Sunday, November 2, 2008

Morocco - social observations

One of the things I didn't expect about going to Morocco, was that of having my assumptions about women and men in Moroccan society challenged. I carried with me, assumptions about dress, social codes and division of labour.

Dress: Yes the majority of Moroccan women wear the djellaba and a head scarf. In the Berber villages they wear traditional long skirts and long sleeved tops and head scarves. It appears that about 70% of women dress this way. About 20% of women wear the long djellaba or skirt and shirt with no head scarf, about 8% of women (mostly under 30) wear western dress, particularly jeans with a long sleeved top, some with a head and shoulder shawl, and about 2% have the full bourka, complete with veiled face. The wearing of the djellaba is interesting because you often see it being worn as a sort of outdoor coat, rather than a constant feature of dress. The workers in the riads wear jeans and a white tunic style top, and the kids going to school wear jeans with a white tunic top over a western style long sleeved T or a jumper. You also see the djellaba being worn over apparently bare legs, with naked ankles and sandalled feet showing, or over very smart western style dress. The headscarf is an interesting feature of dress as I often saw it being worn with tight fitting jeans and a tight T-shirt or jumper top.
There seems to be a wide ranging choice of clothing styles, most are utilitarian and suit the work or lifestyle of the wearer.
Social Codes. We were constantly told by our tour guides, how women in Morocco are free to study and work, have land and marriage/divorce rights and are not oppressed. The King held a referendum on polygamy and as a result, polygamy is now abolished.
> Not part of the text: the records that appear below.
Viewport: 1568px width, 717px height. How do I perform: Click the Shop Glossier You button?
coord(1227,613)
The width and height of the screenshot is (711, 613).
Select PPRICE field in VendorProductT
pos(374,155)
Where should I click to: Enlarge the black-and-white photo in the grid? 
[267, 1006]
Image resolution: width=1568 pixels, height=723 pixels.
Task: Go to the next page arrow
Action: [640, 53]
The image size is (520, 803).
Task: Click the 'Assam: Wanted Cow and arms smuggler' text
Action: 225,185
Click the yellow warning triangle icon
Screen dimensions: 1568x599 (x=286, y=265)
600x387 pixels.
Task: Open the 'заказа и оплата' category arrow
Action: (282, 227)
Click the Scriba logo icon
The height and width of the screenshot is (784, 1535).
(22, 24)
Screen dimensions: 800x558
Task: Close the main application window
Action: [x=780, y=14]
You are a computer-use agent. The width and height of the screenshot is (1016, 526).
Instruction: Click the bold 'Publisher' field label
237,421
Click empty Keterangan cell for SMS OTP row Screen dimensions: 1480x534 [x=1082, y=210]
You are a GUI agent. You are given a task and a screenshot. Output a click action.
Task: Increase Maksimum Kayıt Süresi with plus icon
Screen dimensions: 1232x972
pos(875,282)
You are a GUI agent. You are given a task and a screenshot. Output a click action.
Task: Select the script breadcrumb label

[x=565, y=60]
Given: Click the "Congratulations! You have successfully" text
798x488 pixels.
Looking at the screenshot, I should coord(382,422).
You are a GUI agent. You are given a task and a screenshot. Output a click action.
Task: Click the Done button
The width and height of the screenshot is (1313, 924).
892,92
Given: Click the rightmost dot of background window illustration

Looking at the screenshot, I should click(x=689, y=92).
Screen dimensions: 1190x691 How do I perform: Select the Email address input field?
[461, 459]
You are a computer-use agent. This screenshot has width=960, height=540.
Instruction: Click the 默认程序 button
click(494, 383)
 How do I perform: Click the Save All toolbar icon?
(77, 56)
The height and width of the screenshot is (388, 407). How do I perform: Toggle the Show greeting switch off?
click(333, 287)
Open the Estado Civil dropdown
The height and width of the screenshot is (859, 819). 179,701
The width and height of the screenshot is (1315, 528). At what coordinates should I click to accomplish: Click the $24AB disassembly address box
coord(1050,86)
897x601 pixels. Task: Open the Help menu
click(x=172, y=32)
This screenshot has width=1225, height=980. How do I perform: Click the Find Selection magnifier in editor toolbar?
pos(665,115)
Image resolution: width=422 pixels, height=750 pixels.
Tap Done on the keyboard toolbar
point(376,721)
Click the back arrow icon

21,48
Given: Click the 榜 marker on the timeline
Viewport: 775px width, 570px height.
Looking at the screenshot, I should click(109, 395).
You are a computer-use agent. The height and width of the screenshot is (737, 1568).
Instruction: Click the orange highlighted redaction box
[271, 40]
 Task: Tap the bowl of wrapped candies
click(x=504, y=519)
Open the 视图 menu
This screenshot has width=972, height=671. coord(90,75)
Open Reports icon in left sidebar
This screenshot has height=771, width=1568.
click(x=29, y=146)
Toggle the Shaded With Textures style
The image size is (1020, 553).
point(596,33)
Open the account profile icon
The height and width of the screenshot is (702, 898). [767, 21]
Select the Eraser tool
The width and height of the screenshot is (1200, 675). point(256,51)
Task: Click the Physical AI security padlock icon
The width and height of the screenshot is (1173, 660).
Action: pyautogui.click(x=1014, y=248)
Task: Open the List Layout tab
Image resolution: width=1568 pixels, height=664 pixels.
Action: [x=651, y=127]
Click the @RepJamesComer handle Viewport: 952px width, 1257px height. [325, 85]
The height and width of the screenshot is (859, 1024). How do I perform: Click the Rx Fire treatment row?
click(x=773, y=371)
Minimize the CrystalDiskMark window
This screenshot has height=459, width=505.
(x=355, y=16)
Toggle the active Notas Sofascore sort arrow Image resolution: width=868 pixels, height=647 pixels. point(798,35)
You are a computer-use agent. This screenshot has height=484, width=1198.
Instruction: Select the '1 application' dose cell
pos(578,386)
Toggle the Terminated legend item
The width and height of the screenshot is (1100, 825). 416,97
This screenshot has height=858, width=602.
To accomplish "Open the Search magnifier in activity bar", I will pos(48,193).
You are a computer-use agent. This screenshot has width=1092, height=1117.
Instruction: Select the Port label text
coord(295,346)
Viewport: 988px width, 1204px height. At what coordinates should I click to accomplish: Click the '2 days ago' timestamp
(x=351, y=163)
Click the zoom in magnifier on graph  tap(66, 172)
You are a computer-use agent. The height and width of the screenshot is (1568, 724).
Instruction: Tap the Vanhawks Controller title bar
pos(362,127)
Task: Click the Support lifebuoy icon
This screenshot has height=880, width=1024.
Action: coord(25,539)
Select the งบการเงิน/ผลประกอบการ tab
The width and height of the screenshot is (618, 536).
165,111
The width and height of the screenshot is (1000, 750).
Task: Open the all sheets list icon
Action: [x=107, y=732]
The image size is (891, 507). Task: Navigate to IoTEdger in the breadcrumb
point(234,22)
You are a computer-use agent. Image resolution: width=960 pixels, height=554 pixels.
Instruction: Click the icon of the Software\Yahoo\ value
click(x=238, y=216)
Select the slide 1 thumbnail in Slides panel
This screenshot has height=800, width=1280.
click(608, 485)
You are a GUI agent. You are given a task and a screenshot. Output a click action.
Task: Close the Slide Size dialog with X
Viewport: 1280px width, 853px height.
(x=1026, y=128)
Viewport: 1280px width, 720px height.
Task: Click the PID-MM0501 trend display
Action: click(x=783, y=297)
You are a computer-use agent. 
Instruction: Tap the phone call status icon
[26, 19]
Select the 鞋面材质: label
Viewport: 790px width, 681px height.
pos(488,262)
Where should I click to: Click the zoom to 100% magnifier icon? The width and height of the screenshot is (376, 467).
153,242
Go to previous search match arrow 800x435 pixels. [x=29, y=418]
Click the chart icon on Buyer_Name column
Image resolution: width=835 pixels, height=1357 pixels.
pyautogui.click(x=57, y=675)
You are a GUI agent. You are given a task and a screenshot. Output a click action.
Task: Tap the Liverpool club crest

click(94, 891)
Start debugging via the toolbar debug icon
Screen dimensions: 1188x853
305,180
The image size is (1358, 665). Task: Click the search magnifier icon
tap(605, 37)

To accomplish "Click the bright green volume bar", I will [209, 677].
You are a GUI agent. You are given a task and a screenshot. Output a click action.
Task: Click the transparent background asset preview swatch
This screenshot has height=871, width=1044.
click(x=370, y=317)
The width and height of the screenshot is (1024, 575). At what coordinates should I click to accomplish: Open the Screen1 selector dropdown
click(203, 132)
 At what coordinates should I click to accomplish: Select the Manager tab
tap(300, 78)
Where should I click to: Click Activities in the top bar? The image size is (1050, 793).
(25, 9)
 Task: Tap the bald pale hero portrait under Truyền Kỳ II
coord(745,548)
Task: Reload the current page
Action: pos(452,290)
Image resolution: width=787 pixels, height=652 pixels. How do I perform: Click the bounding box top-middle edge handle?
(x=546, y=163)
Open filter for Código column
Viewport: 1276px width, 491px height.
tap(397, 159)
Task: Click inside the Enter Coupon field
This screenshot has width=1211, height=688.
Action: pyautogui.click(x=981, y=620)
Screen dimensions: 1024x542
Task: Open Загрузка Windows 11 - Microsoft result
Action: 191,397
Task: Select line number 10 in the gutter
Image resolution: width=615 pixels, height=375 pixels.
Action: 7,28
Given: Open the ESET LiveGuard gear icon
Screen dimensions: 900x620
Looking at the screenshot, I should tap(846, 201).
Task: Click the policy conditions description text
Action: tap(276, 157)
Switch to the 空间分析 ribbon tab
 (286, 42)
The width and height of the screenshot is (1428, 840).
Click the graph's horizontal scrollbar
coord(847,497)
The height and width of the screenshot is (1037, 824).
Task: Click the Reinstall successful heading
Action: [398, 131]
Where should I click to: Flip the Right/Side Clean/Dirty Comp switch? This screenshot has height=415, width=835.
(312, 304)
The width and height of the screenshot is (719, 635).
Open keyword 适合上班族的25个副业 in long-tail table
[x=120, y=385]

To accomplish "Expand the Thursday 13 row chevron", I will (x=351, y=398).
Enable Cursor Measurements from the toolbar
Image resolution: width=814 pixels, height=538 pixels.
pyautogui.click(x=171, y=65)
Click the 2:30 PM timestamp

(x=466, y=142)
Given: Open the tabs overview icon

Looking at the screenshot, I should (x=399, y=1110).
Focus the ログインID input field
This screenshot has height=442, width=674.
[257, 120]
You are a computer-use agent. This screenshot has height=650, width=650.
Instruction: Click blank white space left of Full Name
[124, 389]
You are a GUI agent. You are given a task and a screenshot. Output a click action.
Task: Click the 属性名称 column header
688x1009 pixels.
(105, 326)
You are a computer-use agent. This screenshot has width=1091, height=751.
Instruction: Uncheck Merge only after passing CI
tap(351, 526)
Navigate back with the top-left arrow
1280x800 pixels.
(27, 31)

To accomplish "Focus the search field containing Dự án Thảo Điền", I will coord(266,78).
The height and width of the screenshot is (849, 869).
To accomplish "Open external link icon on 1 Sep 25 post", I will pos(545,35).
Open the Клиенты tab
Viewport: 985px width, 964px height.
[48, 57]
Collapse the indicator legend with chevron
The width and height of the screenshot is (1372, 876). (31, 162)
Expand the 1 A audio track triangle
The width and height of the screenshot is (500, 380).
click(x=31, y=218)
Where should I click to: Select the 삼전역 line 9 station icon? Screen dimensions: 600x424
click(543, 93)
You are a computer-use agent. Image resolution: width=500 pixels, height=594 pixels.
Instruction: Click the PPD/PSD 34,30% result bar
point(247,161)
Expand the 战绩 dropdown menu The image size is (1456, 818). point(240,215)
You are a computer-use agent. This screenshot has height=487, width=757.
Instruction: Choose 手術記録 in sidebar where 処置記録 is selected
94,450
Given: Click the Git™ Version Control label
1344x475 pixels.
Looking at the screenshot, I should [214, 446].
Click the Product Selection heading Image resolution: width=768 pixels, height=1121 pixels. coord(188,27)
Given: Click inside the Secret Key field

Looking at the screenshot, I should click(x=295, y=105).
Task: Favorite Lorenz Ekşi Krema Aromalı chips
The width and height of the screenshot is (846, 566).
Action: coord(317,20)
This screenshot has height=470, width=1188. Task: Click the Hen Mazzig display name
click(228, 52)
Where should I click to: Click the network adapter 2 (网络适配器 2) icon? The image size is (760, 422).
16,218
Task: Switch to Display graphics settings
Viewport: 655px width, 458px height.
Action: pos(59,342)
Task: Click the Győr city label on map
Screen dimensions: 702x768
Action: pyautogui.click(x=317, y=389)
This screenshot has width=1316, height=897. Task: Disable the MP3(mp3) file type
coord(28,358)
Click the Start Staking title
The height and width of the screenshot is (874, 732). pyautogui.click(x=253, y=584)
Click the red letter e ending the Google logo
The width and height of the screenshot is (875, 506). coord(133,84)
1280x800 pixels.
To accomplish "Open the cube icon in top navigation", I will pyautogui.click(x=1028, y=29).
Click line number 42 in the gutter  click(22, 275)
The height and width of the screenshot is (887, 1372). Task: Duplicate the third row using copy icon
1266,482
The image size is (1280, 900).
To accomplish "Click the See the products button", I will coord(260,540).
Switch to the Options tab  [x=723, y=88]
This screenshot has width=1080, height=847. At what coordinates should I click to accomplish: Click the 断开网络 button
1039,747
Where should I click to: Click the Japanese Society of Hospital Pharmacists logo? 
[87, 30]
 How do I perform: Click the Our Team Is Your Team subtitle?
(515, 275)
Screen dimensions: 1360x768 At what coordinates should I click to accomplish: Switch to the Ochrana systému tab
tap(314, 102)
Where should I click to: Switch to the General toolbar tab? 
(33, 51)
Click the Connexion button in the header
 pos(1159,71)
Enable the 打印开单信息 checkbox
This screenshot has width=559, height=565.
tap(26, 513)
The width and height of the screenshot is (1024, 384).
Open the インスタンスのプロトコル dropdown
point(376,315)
What I observed, is that after late afternoon, women are not seen on the streets unless accompanied by a male, during the day and evening, the streets are full of males from the age of 8 up, hanging out, working, playing sport etc. You only see women, shopping or on their way to work or study. The young men in the 16 - 30 year old age group are everywhere in big groups, especially playing sport (usually a form of football/soccer, or basketball). I constantly asked myself - "Where are all the girls?"
Division of Labour. There is no question that in a country that prides itself on its agricultural economy, there is still very segregated division of labour. What did surprise me is that Morocco is NOT a `third world ' country - poverty is relative and the majority of Moroccans I saw in cities and in Berber villages, are housed and fed and have ample access to education for their children. Access to medical care is basic, and dental care seems restricted, from the looks of many of the mouths I saw. However there is not the amount of begging that I thought I would see. Food in the regional/rural areas is a matter for the family to ensure that there is enough. Farming is still a village economy. In the regions in which I travelled, there were few large or collective farms. Everyone has a garden and the most incredible stony and arid plots bore figs, almonds, walnuts, olives, lemons, tomatoes, lemon balm, cucumbers, corn, barley, egg plant, chick pea, bee-hives, turkeys, chickens, rabbits, etc. Everyone in the family contributes to the labour needed to manage crops and livestock. Yes the women tend to the vegetables and the chickens and bring the water up from the river or town tap, but the men are doing plenty of work ploughing, harvesting and looking after the large animals. The children still graze the goats and sheep. The men were not just hanging around the town square. This observation needs to be balanced with what I saw in the villages where kif is grown, there the young men were stoned and not doing much at all, but the Moroccans themselves despise this behaviour and recognise it as a problem for their society. It's harder to see what is happening in the cities. Many women are working outside the home. Western pharmacies seem to be mainly run by women, all the tourist ventures are staffed by women, although I didn't hear of any female tour guides. The medina market stalls are run by men, but I saw women in some of them, although they didn't seem to be doing the front line selling to tourists.
Morocco is on the brink of sweeping change. The under 40 year olds are literate and internet literate. The under 25 year olds are well educated and becoming worldly wise. In the cities, there are internet cafes on every block. I sat next to a young woman one day, who was happily watching American dance/exercise videos; (I'm pretty sure she told her parents she was studying). I saw 8 year old boys with mobile phones. In the villages, you find situations where the 800 year old stone and mud brick village has no electricity, but the richer families have solar panels and satellite TV. It's quite confronting to see a roofline of mud brick houses adorned with dozens of satellite dishes.
The real issue for women in Morocco is the same issue that we still deal with in western countries, freedom to choose. Freedom to decide if you want to opt into or out of the fashion culture, freedom to decide if you want to pursue a career in science and wear a lab coat, freedom to decide if you want to earn good money and keep it to yourself. Freedom to decide if you will have children or not, and if you do, how many you will have. Freedom to live without the fear of violence in your life just because you are female. Freedom to access information that will inform your decision making about how you want to live.

Monday, October 20, 2008


It takes 3 hours to drive to Essouaria from Marrakesh. This time our taxi is a new Mercedes van and very comfortable. We stop along the way to photograph the goats in the argan trees, and get cranky with the goat herds who get cranky with us when they demand 100 durhams and we only give them 20.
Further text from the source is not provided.